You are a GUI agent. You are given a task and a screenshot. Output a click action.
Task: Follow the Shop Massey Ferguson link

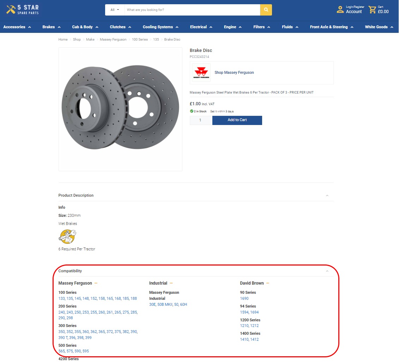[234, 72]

==

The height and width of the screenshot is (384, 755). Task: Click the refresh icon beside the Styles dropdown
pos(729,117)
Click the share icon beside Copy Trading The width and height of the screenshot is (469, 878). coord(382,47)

...

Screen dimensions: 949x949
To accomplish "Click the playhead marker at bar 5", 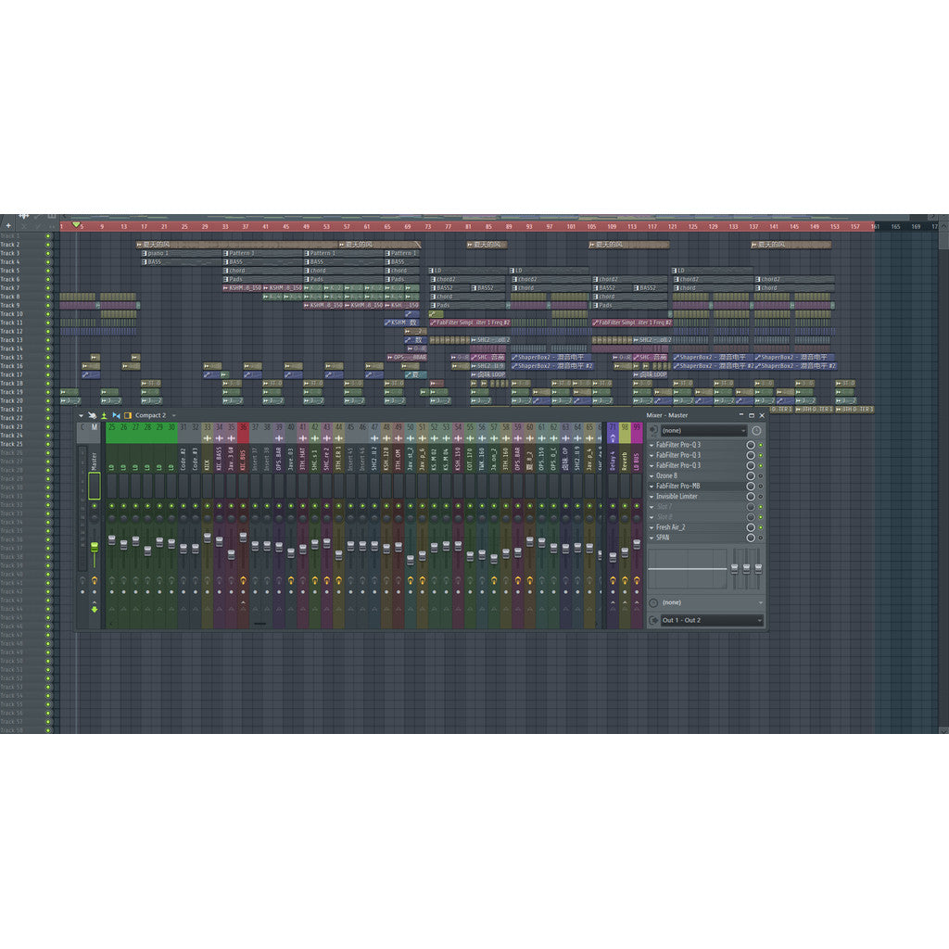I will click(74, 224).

• STATED GOAL:
Update the lines starting at the one that contains "The height and" and ending at the one that contains "Click the share" by replacing "icon" with "button" and keeping everything else the same. Return only those lines.

• OUTPUT OF THE TASK:
The height and width of the screenshot is (384, 755). Task: Click the refresh button beside the Styles dropdown
pos(729,117)
Click the share button beside Copy Trading The width and height of the screenshot is (469, 878). coord(382,47)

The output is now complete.